# Excel IRR Function

IRR is an Excel function that calculates the internal rate of return where the cash flows occur at the end of each period of equal duration. Internal rate of return (IRR) is a capital budgeting tool which works out the rate at which the present value of a project’s net cash flows equals its initial investment outlay. Only projects whose internal rate of return is greater than the risk-adjusted required rate of return, should be considered for investment.

IRR, XIRR and MIRR are three Excel functions associated with internal rate of return. IRR function is the most basic and straight forward: it calculates internal rate of return assuming that (a) cash flows occur at the end of each period, (b) there is equal time between two cash flows and (c) cash flows that are generated by project can be reinvested at the internal rate of return.

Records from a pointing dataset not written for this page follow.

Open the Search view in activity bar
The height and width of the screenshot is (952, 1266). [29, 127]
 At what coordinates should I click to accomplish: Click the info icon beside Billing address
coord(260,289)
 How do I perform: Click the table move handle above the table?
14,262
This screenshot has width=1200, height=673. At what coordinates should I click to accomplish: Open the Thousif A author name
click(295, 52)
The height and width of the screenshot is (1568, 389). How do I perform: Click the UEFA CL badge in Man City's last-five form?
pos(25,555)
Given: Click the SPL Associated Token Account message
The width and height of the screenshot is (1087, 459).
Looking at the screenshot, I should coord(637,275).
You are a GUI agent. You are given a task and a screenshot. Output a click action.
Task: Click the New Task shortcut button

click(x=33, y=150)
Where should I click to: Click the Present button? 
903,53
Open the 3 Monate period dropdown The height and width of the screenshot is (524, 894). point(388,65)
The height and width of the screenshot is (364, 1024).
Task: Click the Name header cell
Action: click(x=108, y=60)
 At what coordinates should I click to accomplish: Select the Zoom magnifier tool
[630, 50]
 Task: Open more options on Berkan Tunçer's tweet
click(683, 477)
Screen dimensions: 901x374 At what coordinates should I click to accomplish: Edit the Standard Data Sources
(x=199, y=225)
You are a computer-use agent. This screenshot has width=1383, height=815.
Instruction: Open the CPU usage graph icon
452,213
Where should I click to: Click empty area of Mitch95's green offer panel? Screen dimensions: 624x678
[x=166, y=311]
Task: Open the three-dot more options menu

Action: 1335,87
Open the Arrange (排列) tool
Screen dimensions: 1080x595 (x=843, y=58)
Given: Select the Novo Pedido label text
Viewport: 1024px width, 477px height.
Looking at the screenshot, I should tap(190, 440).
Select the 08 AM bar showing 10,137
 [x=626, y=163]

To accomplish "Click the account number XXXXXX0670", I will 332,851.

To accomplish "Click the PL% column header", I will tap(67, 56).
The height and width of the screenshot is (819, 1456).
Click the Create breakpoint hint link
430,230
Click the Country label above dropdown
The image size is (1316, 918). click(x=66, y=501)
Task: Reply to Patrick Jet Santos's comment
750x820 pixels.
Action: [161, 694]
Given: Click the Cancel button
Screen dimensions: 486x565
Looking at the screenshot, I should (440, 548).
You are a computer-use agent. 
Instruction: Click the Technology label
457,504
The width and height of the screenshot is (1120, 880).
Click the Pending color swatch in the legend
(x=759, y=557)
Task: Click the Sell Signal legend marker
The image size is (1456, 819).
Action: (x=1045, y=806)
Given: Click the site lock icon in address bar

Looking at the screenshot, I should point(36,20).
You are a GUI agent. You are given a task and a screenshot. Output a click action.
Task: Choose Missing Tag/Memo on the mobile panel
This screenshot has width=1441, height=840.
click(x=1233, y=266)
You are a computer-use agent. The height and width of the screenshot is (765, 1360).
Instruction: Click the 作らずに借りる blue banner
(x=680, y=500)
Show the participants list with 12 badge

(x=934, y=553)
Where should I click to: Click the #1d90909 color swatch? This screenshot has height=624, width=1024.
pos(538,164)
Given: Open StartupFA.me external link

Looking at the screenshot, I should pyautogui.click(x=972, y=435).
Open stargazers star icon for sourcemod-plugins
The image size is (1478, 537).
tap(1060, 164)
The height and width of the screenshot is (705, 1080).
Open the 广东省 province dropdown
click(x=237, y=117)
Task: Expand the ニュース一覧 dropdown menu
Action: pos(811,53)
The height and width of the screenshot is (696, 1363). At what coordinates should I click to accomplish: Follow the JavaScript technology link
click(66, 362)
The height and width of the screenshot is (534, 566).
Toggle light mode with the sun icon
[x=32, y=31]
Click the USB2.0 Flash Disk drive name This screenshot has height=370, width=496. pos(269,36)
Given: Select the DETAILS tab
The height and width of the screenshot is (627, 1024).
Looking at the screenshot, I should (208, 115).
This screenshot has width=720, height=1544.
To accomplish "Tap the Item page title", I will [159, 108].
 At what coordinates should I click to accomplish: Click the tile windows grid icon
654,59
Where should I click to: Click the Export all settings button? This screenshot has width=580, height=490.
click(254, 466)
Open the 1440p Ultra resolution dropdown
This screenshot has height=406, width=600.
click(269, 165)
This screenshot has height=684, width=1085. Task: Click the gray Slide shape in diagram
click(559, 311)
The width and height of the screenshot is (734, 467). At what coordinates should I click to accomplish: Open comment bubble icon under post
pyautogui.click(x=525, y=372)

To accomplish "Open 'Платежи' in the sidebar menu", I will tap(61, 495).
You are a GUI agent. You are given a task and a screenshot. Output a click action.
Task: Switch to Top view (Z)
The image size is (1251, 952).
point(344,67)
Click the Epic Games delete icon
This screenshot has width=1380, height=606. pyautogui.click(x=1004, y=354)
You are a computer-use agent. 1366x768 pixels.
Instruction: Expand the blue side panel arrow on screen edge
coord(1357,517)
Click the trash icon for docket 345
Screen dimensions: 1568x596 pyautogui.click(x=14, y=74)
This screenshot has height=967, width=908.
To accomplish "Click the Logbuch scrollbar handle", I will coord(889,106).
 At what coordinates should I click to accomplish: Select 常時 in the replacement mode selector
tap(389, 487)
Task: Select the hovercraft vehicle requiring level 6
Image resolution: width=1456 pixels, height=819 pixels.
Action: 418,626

IRR is an iterative function, i.e. Excel tries different values until it reaches a value that fits the following equation:

$$ \text{Initial Investment}=\ \frac{\text{CF1}}{{(\text{1}+\text{IRR})}^\text{1}}+\frac{\text{CF2}}{{(\text{1}+\text{IRR})}^\text{2}}+\frac{\text{CF3}}{{(\text{1}+\text{IRR})}^\text{3}}+\ldots+\ \frac{\text{CFn}}{\left(\text{1}+\text{IRR}\right)^\text{n}} $$

**CF** refers to periodic cash flows and initial investment means total amount invested in the project at t=0

## Syntax

IRR syntax is:

**IRR(values, [guess])**

**Values** argument refers to the complete stream of project/investment cash flows including the initial investment which must be entered with a negative sign.

**[guess]** is an optional argument in which we just enter our best assessment of the internal rate of return.

Since Excel uses hit-and-trial method, entering a guess helps Excel to start with the guess value we enter and close in on the best match.

The values we need to enter in the IRR function are the same as required in case of NPV with one major difference. In case of IRR, we need to include the initial investment outlay as part of the values while in case of NPV, we exclude it from NPV and manually subtract it.

## Example

The following screenshot shows the difference in which IRR and NPV formulas should be used with a same set of project cash flows stream:

IRR and NPV functions are the most commonly used IRR and NPV functions in Excel because in most cases it is safe to assume cash flows are equally spread-out and occur at the year end, but what if these cash flows weren’t equidistant. In such a situation we turn to XIRR and XNPV functions.